Passage provided:
>>

Jackson's lead water: Immediately after discovering water samples from homes in Jackson exceeded the EPA guidelines for lead, I received push back from city and state agencies in my pursuit of the sample lead amounts and addresses. When I obtained the test results I first discovered the city had not been honest about the lead levels and that some homes were testing as high as eight times the action level. Eventually, I received the addresses and was able to speak to homeowners whose water tested high for lead.
Though the city initially said the lead was "home dependent," my reporting informed the public that the lead issue stemmed from corrosion control issues at the water treatment plants.
I also discovered that the city had not followed EPA rules for mapping the areas with lead service lines. I even reported that EPA itself doesn't seem to follow or enforce its own rules.
Though the city said it did not have lead materials in its distribution system, I discovered that the city's old cast iron pipes are jointed together with lead and although ideally the water should not touch the joint, possible corroding could cause the water to come in contact with the lead. The city water employee who spoke to Clarion Ledger about this was fired. I reported his story.
Chemical dumping: Manufacturing facilities in Water Valley and Grenada are still testing over national levels for TCE, a known carcinogen. In 2016, I investigated the Grenada contamination at a nearby subdivision, where residents believe the toxins have made them sick. The site became a proposed Superfund in 2018.
Not only are folks exposed to the chemicals just finding out about the health risks, the former director of Mississippi Department of Environmental Quality is representing the company responsible for the clean-up.
Jackson contracting: Nearly a year before a federal lawsuit publicly accused city officials of steering contracts, I obtained the altered score sheets said to illustrate the practice and reported the claims.
I followed closely all relevant public works contracts and discovered some preferred contractors fund-raised for Jackson Mayor Tony Yarber and even partnered with subcontractors who sat on various city boards, presenting possible conflicts of interest.
The connections were often difficult to place because of discrepancies within Mayor Yarber's campaign finance reports. I obtained flyers that showed when fundraisers took place, though no corresponding donations were reported.

<<

Exercises to complete:
**A)** Which topic labels introduce sections of the reporting summary?
**B)** In the reporting summary, how high did some Jackson homes test for lead compared with the action level?
**C)** Continue the reporting summary after its last sentence, the one about the fundraiser flyers.
The data that comes next is separate from the reporting summary.

Recorded information:
>>

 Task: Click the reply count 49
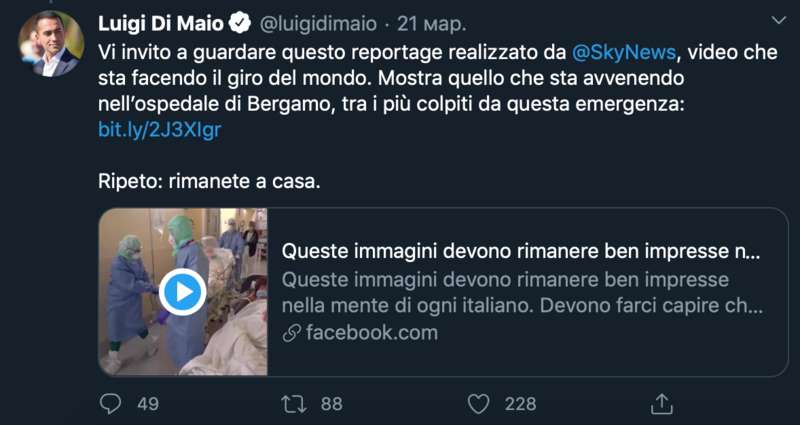point(148,403)
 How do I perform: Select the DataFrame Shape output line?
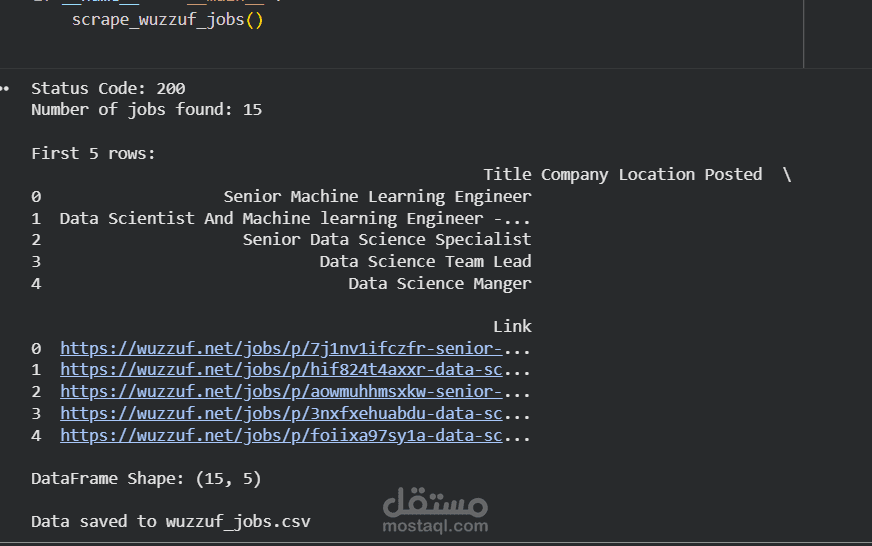click(x=146, y=479)

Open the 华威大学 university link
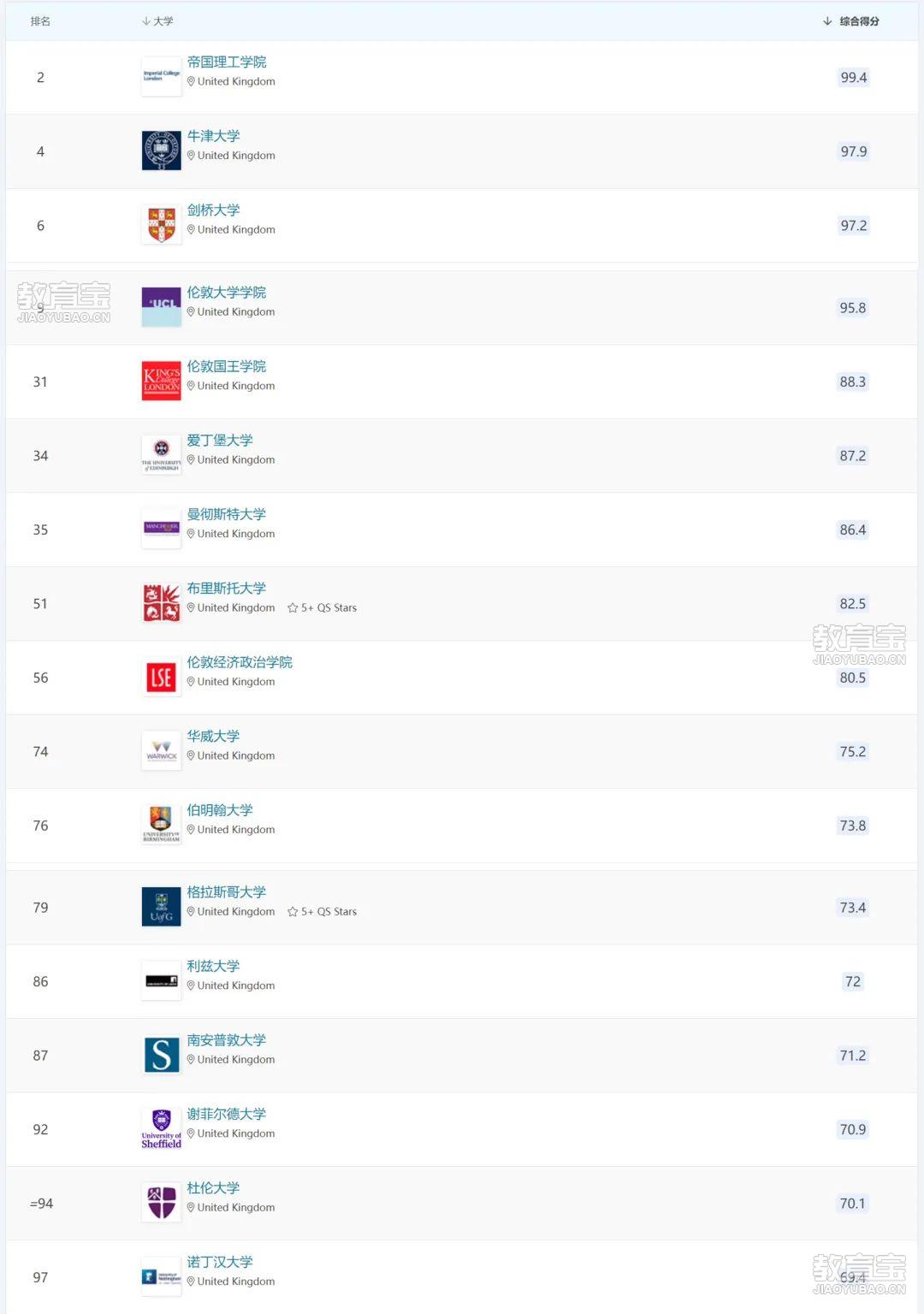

<<

Exercise responses:
**A)** Jackson's lead water; Chemical dumping; Jackson contracting

**B)** As high as eight times the action level.

**C)**
This investigation eventually led me to discover that Wells Fargo forgave Mayor Yarber's $92,000 mortgage on the day of his election in 2014, according to subpoenaed bank records.
Hinds DA case: Hinds County District Attorney Robert Shuler Smith's June 2016 arrest prompted one of the most convoluted and bizarre corruption cases in the area's recent history. Clarion Ledger has owned coverage of the case — which alleges the DA obstructed justice by hindering the prosecution of a criminal defendant — from the start, often uncovering facts that wouldn't have otherwise become public.
Less than a month after his arrest, reporter Mollie Bryant and I discovered that many of the details explaining the events leading up to his charges were sealed away in secret court cases. Clarion Ledger fought to open each case and was successful.
I have reported many specific allegations of bribery within the DA's office, giving necessary analysis along the way. I have also corresponded with the involved inmates and reported their side. Because the first trial ended in a mistrial, the case continues.
Before working for Clarion Ledger, I served as the Mississippi investigative researcher and reporter for Center for Public Integrity's state integrity investigation. I spent months researching Mississippi's ethics laws and how well they are enforced and followed. I was responsible for creating the scorecard for the state, which received a D- grade. I also wrote a report at the end of my investigation entitled "Tight-lipped officials and toothless watchdogs."
At the Jackson Free Press, the capital city's alternative newsweekly, my reporting focused on social issues, health and education.